There are 30 years of backstory, a mysterious flu illness that may have been released on one universe by the other, and plenty of plot to fill 20 episodes. Throughout it all, J.K. Simmons is both the nebbish drone weighed down by life, and an unleashed terrifying force. At various points he has to play both versions of his character masquerading as the other one, layering two new performances on top of the original two. It's a masterpiece of multiverse acting.


"Fringe" is a show that began as a mildly forgettable clone of "The X-Files," where a different strange mystery was solved each week, that slowly evolved into one of the most ambitious shows on network television. Bit by bit, the show embraced its serialized, deeper mythology and revealed itself to be an epic story about parallel worlds, alternate timelines, and eventually even a futuristic dystopia. Seasons 2 and 3 deal directly with the multiverse as "Fringe division," a special detachment of FBI agents and scientists that study strange phenomenon, go head to head with shadow versions of themselves from an alternate dimension. 

"Fringe" uses the parallel world to get dual performances of wonderful subtlety from nearly all of its main cast, and to throw a monkey wrench into all of the established relationships. The bonds of the central father-son relationship are thrown into question, and the long-simmering "will they or won't they?" couple gets broken up by an interdimensional impostor. By the time Season 4 creates an alternate timeline in addition to an alternate dimension, "Fringe" has more than carved out a unique place in the annals of multiverse storytelling history.

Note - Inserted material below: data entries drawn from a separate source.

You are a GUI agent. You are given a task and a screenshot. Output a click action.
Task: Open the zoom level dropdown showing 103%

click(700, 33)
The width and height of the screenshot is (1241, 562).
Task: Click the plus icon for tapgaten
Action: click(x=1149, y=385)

Community- "Remedial Chaos Theory"

Even though it's just a single episode, the all-time classic "Community" episode "Remedial Chaos Theory" uses a simple die to tell one of the most hilarious and memorable multiverse stories. To this day, several times a day, people observe some dismaying or dystopian thing in the news on social media and comment that we truly live in "the darkest timeline" — a reference to the episode's tag scene.

The premise is simple: the study group rolls a die to see who will go downstairs to wait for a pizza to be delivered. With each iteration, as a different character is briefly gone, the other ones interact slightly differently in ways that inform our understanding of the entire group dynamic. The repetitive nature allows several jokes to pay off multiple times in different ways, and at least one timeline devolves into pure chaos. Even for "Community," which had multiple complicated and brilliant episodes, "Remedial Chaos Theory" is widely regarded as the show's best.

His Dark Materials

Most stories about multiple universes either don't deal with the larger implications meaningfully, or do so in purely scientific terms. "His Dark Materials," HBO's adaptation of Phillip Pullman's beloved trilogy of books, explores the implications of a multiverse in the theological sense. The story at first is about an alternate world where humans have soul companions called "daemons" that live outside their bodies as animals, but soon a mysterious compass and knife unlock the path to other worlds. A shadowy organization that bears more than a few similarities to our universe's Catholic Church takes measures to put a stop to research into other worlds, since a multiverse sort of contradicts the scriptures.

Eventually, and especially in the third and final season coming out this year, "His Dark Materials" takes on the afterlife and the very idea of god, and fuses the scientific and the magical into one comprehensive view of the universe. It's an all-encompassing story that is deeply human and touching at its center.